ロシア国民は一度獲得した領土を容易には手放さない。日本との経済協力に意欲を持つプーチンが大統領に復帰したことは北方領土返還を目指す上で、絶交のチャンスともいえる。最後のチャンスかもしれない。
建前として4島返還の旗印を掲げ続けるのは良いが、あまり全島にこだわると何も帰ってこない。感情で突き進むナショナリズムは捨てなければならない。イルクーツク声明で2島返還をうたっており、今回森元首相とプーチン大統領の間でそのことを確認できた事は大きい。
安倍首相が次回訪問した際、確実に2島以上の返還について締結することが重要。
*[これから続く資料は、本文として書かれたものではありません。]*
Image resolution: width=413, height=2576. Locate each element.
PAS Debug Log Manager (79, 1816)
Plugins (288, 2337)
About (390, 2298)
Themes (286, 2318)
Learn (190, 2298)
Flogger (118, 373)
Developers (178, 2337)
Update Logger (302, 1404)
3島返還の話も出ているが、ここは欲張らない。私は2島返還、残り2島はビザで日本人往来可能などの条件を獲得し継続協議で十分だと考える。
歯舞色丹には長期間ロシア人が住んでいる。彼らの生活や安全を守らなければならないし、経済発展を進めなければならない。残りの2島はロシア人をして「成程、日本に返還したほうが良いのだな」と思わせるような経済実績、友好関係を実現させた上での事だろう。
過去の記憶から日ソ不可侵条約の一方的な破棄と侵略などがあり、国内ではロシアに対する不信感が強い。双方が不信感を持っている状況では何事も進まない。実際的な交流を高めて、相乗効果を生む経済協力や文化創造ができないか。
私は何よりも中国との関係が一触即発の状態に悪化し、韓国とも良好とは言えない中で、ロシアとの協力関係が前進することは、極めて戦略的な意味が大きいと思う。ミクロでカッカせず、マクロを見るべきだ。